Just want to preface my reply with the fact that I haven't thought about
data lineage very much.

This is an awesome idea :)! I like something like 1) personally, e.g.
operators could optionally define a .outlet() and .inlet() interface which
would return the inlets and outlets of a given task, and then it's up to
the operator how it wants to set these inlets/outlets like the Papermill
operator currently does. This also keeps allows inlets/outlets more dynamic
(e.g. in the case of an operator that might generate inlets/outlets
dynamically at execution time). Seems the most extensible/least coupling.
IMO we should strive to make DAGs easy to create with little boilerplate,
but this is a lot less important for operators since they are a lot more
stable and change less frequently, so it's fine to require operators to
implement some interface manually.

On Wed, Jan 22, 2020 at 8:33 AM Bolke de Bruin <[email protected]> wrote:

> Dear All,
>
> Over last few weeks I made serious improvements to the lineage support that
> Airflow has. Whilst not complete it’s starting to shape up and I think it
> is good to share some thoughts and directions. Much has been discussed with
> several organisations like Polidea, Daily Motion and Lyft. Some have
> already implemented some support for lineage themselves (Daily Motion) and
> some have a need for it (Lyft with Amundsen).
>
> First a bit of a recap. What is lineage of why is it important? Lineage
> allows you to track the origins of data what happens to it and where it
> moves over time. Lineage is often associated with audibility of data
> pipelines which is not a very sexy subject ;-). However, there are much
> more prominent and user facing improvements possible if you have lineage
> data available. Lineage greatly simplifies the ability to trace back errors
> to the root cause in analytics.
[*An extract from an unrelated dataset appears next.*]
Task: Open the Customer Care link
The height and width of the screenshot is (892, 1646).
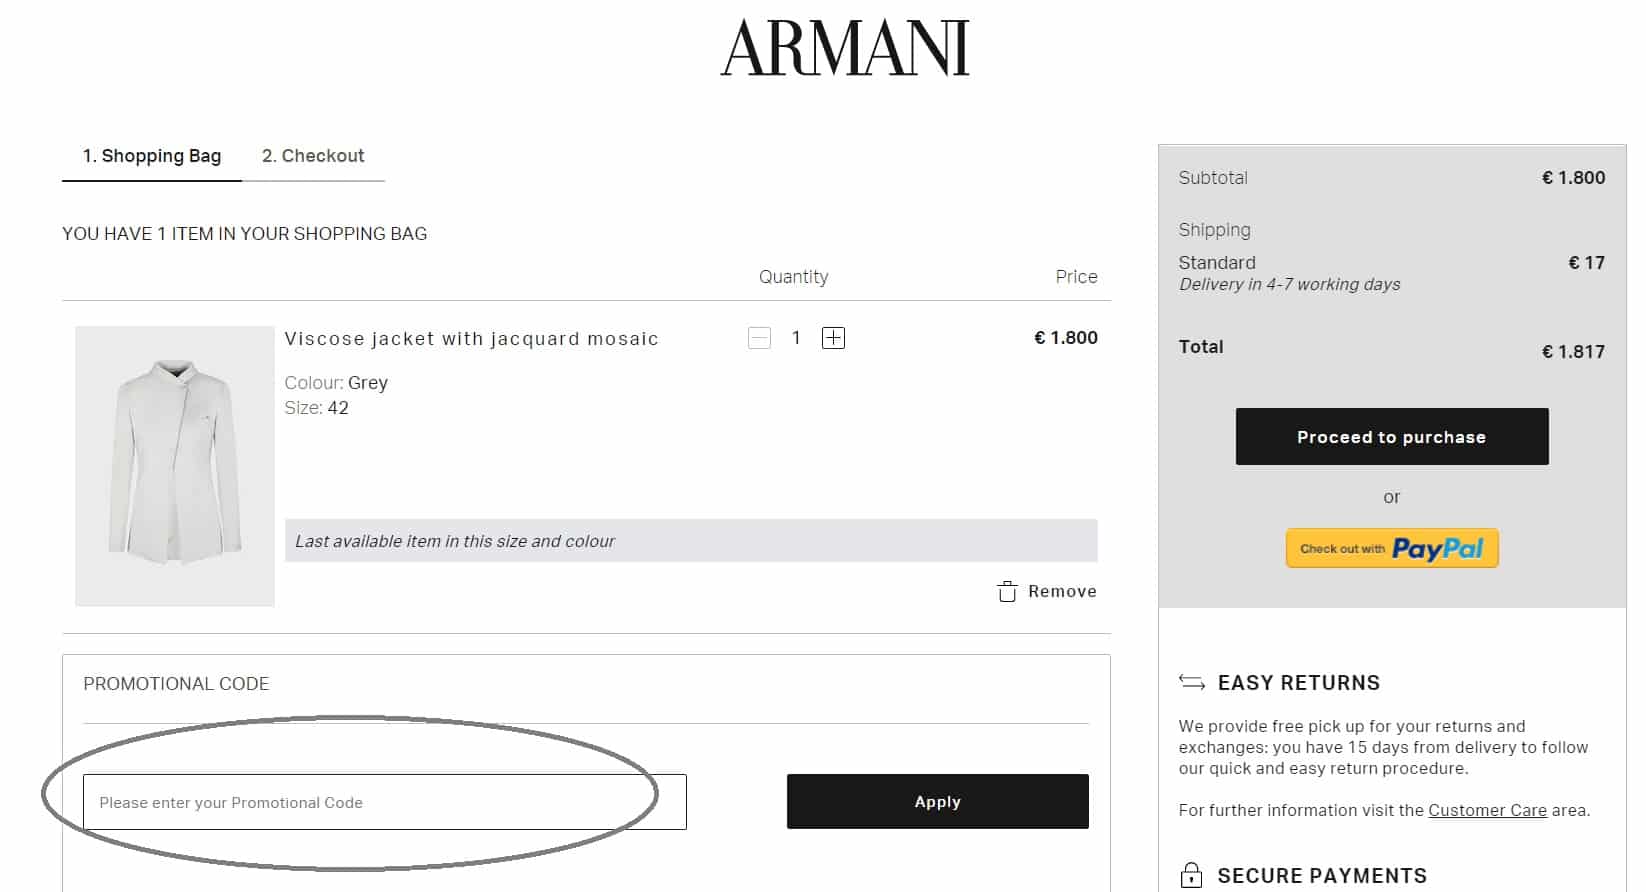Action: pyautogui.click(x=1487, y=810)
So, instead of the user calling up the
> engineering team in case of a data error, it could traceback to the origin
> of the data and call the one that has created the original data set.
> Lineage also greatly improves discoverability of data. Lineage information
> gives insights into the importance of data sets. So if a new employee joins
> a team he would normally go to the most senior person in that team to ask
> him what data sources he is using and what their meaning is. If lineage
> information is exposed through a tool like Amundsen this is not required
> because that person can just look it up.
>
> To summarise their are 3 use cases driving the need for lineage:
>
> 1. Discoverability of data
> 2. Improved data operations
> 3. Audibility of data pipelines
>
> So that’s all great I hear you thinking, but why don’t we have it in
> Airflow already if it is so important? The answer to that is two fold.
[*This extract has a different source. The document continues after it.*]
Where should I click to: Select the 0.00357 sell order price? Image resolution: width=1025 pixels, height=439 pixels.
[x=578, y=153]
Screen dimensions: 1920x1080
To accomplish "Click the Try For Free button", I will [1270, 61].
> Firstly, adding lineage information is often associated with a lot of
> metadata and meta programming. Typically if lineage is being ’slapped on’
> one needs to add a lot of metadata which then need to be kept in sync. In
> that way it does not solve a problem for the developer and rather it
> creates one. Secondly, Airflow is a task based system and by definition
> does not have a very good infrastructure that deals with data. In the past
> we had some trials by Jeremiah to add Pipelines, but it never was
> integrated and I think it actually sparked him to start Prefect ;-)
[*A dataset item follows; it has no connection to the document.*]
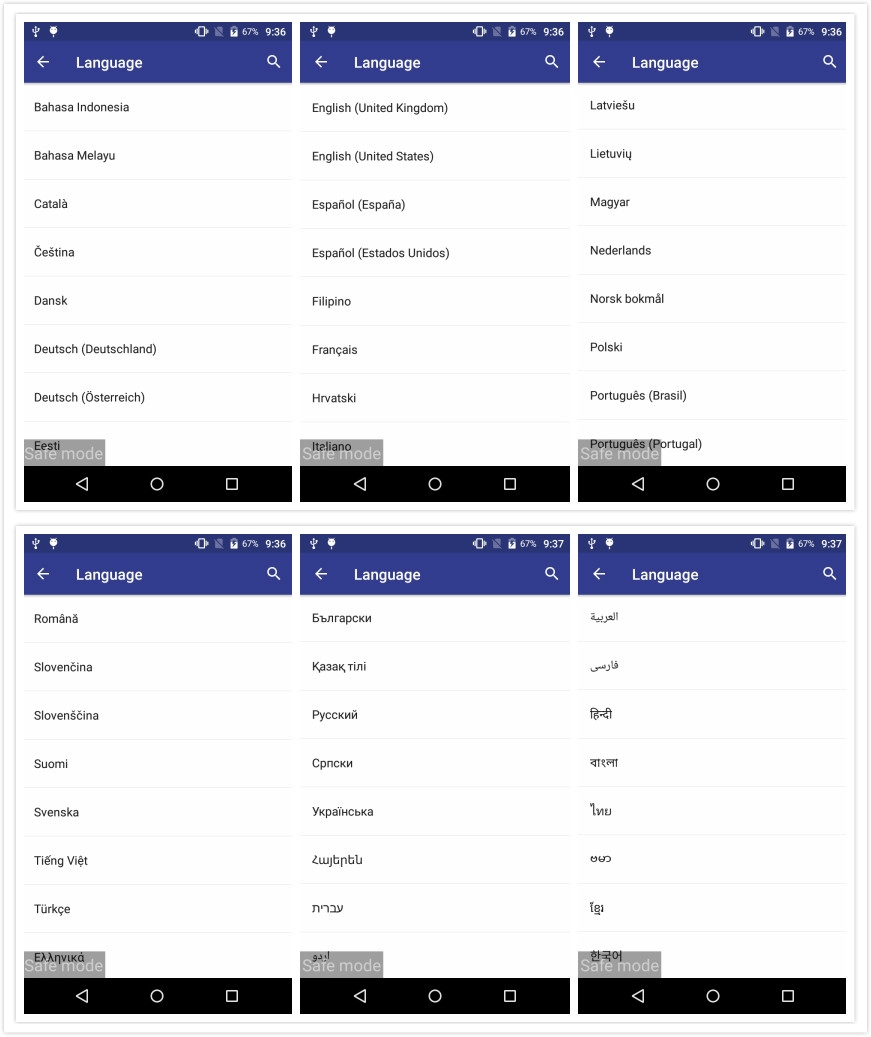The image size is (871, 1037).
Task: Go back from the list starting with Română
Action: [x=43, y=574]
> (correct me if I am wrong if you are reading this Jermiah).
>
> Where is lineage support now in Airflow? In the 1.10.X series there is some
> support for lineage, but it is buggy and difficult to use as it is based on
> the metadata model of Apache Atlas. In master the foundation has much
> improved (but fully done yet). You can now set inlets and outlets with
> lightweight objects like File(url=“http://www.google.com”) and
> Table(name=“my_table”) and the lineage system in Airflow will figure out a
> lot for you. You can also have inlets pick up outlets from previous
> upstream tasks by passing a list of task_ids or even using “AUTO” which
> picks up outlets from direct upstream tasks.
>
> The lightweight objects are automatically templated so you can do something
> like File(url=“/tmp/my_data_{{ execution_date }}”) which does the right
> thing for you. Templating inlets and outlets gives very powerful
> capabilities by for example creating a Task, that, based on the inlets it
> receives, can drop PII information from an arbitrary table and output this
> table somewhere else. This allows for creating Generic Tasks/Dags that can
> be re-used without any domain knowledge. A small example (not PII) is
> available with the example_papermill_operator.
>
> Lineage information is exposed through an API endpoint. You can query
> “/api/experimental/lineage/<dag_id>/<execution_date>” and you will get a
> list of tasks with their inlets and outlets defined. The lineage
> information shared through the API and the lightweight object model are
> very close to the model used within Lyft’s Amundsen so when that gets
> proper visualisation support for lineage and pulls in the information from
> Airflow it’s presto! Other systems might require some translation but that
> shouldn’t be too hard.
>
> What doesn’t it do? Well, and here we get to the point of this discussion,
> there is still meta programming involved to keep the normal parameters and
> the inlets and outlets to an operator in sync. This is because it’s hard to
> make operators lineage aware without changing them.  So while you set
> “inlets” and “outlets” to an Operator the operator itself doesn’t do
> anything with them, making them a lot less powerful. Actually, there is
> only one operator that has out of the box support for lineage is the
> PapermillOperator.
>
> In discussions with the aforementioned organisations it became clear that,
> while we could change all operators that Airflow comes out of the box with,
> this will not help with the many custom operators that are around. They
> will simply not get updated as part of this exercise, leaving them as
> technical debt. Thus we need an approach that works with the past and
> improves the future. The generic pattern for Airflow operators is pretty
> simple: you can read many (yes we know there are exceptions!) as
> SourceToTarget(src_conn_id, src_xxx, src_xx, target_conn_id, target_xxx,
> some_other_kwarg). Hence, we came up with the following:
>
> For existing non lineage aware operators:
>
> 1. Use wrapper objects to group parameters together as inlet or as outlet.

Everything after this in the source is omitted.